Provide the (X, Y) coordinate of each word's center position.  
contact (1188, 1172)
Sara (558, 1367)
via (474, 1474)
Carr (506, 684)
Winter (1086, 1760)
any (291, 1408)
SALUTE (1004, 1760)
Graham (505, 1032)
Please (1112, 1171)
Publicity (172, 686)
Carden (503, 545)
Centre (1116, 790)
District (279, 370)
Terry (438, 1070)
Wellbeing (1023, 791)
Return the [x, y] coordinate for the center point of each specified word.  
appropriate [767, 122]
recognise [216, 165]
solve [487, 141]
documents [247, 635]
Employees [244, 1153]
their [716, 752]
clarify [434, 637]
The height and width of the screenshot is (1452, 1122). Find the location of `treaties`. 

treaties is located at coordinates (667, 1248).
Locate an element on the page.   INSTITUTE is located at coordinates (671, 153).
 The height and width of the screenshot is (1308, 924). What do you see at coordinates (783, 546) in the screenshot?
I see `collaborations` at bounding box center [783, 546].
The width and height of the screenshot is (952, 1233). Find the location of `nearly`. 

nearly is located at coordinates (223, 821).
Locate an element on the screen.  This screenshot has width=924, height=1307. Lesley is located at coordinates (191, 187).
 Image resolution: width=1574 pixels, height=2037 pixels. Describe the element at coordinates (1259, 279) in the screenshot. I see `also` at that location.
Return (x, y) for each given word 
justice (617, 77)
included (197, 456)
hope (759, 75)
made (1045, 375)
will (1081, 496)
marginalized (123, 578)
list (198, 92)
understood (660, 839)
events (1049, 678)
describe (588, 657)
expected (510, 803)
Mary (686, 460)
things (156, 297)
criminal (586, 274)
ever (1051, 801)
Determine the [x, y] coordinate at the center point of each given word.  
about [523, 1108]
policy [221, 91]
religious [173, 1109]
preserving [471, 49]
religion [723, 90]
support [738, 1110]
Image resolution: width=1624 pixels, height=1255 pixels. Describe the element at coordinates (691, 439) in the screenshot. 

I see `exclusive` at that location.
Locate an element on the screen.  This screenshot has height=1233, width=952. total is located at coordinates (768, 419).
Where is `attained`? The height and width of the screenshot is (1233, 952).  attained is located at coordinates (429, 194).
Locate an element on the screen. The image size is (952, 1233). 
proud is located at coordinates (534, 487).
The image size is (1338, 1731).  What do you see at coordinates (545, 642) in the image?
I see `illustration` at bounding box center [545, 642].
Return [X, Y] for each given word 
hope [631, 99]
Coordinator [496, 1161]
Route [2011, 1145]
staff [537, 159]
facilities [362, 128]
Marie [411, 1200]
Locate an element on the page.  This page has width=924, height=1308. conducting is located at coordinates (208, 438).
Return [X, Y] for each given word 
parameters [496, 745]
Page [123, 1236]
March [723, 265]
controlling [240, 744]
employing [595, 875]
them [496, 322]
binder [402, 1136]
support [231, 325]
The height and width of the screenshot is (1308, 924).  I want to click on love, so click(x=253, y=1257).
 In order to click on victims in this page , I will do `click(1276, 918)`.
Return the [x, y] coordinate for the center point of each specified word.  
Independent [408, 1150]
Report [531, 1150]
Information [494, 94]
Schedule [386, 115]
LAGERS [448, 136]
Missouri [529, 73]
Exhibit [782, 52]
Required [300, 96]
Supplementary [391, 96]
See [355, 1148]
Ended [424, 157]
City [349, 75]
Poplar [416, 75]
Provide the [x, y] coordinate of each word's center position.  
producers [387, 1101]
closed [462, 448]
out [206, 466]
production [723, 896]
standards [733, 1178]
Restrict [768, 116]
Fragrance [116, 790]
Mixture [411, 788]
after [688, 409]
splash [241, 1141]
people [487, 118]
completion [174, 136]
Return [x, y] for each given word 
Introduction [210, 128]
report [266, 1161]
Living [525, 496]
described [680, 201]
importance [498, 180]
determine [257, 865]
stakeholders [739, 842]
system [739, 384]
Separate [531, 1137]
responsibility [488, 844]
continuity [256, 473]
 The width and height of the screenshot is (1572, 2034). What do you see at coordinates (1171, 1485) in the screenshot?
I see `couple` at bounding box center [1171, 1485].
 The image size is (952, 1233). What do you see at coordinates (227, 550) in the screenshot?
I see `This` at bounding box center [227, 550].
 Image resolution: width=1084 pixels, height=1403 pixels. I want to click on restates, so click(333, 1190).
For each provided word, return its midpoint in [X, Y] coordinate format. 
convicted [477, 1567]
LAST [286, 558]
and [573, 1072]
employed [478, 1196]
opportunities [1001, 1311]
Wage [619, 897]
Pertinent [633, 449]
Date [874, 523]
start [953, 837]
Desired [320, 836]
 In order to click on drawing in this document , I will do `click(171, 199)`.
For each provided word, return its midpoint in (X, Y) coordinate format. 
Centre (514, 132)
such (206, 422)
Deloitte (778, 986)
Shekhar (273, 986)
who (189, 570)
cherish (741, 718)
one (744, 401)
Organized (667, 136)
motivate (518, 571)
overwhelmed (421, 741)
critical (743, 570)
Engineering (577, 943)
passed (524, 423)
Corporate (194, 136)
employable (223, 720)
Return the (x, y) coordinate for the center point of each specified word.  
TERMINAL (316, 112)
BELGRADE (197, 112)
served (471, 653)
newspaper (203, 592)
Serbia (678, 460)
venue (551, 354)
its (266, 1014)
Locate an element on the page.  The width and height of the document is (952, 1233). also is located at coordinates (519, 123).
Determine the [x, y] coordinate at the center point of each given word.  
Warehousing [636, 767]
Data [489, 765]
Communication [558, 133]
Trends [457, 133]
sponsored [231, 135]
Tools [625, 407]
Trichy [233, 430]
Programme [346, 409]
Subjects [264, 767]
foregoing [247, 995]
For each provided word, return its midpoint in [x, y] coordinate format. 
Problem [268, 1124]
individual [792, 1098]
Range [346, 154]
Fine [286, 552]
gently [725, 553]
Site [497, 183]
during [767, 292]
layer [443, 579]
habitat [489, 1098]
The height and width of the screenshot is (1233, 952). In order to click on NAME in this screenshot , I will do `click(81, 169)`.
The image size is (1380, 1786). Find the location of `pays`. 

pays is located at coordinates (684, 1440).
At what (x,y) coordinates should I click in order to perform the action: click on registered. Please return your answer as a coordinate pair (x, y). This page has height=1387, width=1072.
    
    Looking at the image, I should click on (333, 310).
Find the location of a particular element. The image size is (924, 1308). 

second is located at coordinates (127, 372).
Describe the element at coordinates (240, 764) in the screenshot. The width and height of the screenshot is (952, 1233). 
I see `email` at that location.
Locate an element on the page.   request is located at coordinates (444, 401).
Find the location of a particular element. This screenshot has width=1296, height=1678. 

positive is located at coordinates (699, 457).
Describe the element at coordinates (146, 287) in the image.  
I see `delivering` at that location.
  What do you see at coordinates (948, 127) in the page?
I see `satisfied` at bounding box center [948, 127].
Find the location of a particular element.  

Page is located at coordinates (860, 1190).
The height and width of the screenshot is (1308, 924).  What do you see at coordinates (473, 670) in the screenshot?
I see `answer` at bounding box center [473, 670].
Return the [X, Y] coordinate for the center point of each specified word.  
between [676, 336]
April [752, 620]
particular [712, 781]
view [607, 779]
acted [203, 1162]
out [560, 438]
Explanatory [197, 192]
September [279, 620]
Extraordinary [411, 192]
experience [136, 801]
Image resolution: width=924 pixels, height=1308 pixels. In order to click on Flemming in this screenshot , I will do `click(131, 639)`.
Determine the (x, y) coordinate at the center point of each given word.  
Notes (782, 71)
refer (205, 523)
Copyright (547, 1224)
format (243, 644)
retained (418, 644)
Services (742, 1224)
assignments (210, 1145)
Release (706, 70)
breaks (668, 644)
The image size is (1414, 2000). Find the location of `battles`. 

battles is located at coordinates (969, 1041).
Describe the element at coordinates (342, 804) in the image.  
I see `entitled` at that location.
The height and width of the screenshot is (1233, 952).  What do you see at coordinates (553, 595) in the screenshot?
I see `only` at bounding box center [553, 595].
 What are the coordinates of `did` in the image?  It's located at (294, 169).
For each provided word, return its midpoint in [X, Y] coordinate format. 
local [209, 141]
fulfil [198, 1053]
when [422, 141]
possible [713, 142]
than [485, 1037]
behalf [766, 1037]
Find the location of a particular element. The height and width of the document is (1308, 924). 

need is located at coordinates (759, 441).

**EXERCISE OBJECTIVE:** Copy the data from the line with "Poplar [416, 75]" up to and including the line with "described [680, 201]", swapping "Return" for "Give" and leaving everything else the same.

**SOLUTION TO THIS TASK:**
Poplar [416, 75]
Provide the [x, y] coordinate of each word's center position.  
producers [387, 1101]
closed [462, 448]
out [206, 466]
production [723, 896]
standards [733, 1178]
Restrict [768, 116]
Fragrance [116, 790]
Mixture [411, 788]
after [688, 409]
splash [241, 1141]
people [487, 118]
completion [174, 136]
Give [x, y] for each given word 
Introduction [210, 128]
report [266, 1161]
Living [525, 496]
described [680, 201]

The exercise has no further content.